* **TASK OBJECTIVE**: Of the material below, the lines to be retyped are those from the line containing "Task: Open the hamburger" through the line containing "Given: Click the 菲律宾大学 logo", inclusive; reproduce them exactly.

-=-=-=-=-

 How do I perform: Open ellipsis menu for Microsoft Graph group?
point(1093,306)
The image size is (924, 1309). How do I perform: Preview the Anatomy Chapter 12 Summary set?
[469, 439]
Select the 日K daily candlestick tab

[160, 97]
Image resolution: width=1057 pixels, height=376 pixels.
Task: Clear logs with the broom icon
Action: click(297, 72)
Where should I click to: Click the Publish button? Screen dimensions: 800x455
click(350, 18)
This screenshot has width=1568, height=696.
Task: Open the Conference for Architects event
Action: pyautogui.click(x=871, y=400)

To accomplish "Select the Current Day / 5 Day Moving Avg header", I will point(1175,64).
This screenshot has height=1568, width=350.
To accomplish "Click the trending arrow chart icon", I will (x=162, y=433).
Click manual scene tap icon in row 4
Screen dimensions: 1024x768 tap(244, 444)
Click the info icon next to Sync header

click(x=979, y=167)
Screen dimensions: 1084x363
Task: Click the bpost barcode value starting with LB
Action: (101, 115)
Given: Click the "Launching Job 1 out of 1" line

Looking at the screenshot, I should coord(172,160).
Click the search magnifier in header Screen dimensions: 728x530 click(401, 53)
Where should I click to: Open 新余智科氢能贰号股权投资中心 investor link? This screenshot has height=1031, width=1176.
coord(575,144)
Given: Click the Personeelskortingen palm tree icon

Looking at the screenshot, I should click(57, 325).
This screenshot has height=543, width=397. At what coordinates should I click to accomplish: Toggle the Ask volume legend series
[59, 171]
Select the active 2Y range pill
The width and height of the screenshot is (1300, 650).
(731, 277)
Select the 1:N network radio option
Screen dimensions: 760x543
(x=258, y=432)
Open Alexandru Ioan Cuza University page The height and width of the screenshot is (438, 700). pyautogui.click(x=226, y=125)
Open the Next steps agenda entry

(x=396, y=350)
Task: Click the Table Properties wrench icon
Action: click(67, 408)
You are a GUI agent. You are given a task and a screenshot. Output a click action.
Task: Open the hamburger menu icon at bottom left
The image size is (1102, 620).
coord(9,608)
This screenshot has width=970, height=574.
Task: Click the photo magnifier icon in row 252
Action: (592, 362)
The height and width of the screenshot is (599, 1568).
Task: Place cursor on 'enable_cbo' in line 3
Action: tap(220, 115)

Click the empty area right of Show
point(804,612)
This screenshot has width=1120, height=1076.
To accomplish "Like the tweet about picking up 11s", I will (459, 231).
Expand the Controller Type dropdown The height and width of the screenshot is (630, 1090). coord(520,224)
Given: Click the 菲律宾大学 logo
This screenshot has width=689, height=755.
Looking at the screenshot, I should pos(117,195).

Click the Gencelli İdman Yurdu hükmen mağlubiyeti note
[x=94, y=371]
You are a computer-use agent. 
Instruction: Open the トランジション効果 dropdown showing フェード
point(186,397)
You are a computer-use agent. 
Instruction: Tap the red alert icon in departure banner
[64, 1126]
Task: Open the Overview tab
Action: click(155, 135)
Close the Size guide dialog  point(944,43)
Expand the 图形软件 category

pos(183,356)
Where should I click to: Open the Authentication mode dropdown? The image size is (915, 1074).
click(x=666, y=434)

-=-=-=-=-

* **ANSWER TO THE PROBLEM**:
Task: Open the hamburger menu icon at bottom left
The image size is (1102, 620).
coord(9,608)
This screenshot has width=970, height=574.
Task: Click the photo magnifier icon in row 252
Action: (592, 362)
The height and width of the screenshot is (599, 1568).
Task: Place cursor on 'enable_cbo' in line 3
Action: tap(220, 115)

Click the empty area right of Show
point(804,612)
This screenshot has width=1120, height=1076.
To accomplish "Like the tweet about picking up 11s", I will (459, 231).
Expand the Controller Type dropdown The height and width of the screenshot is (630, 1090). coord(520,224)
Given: Click the 菲律宾大学 logo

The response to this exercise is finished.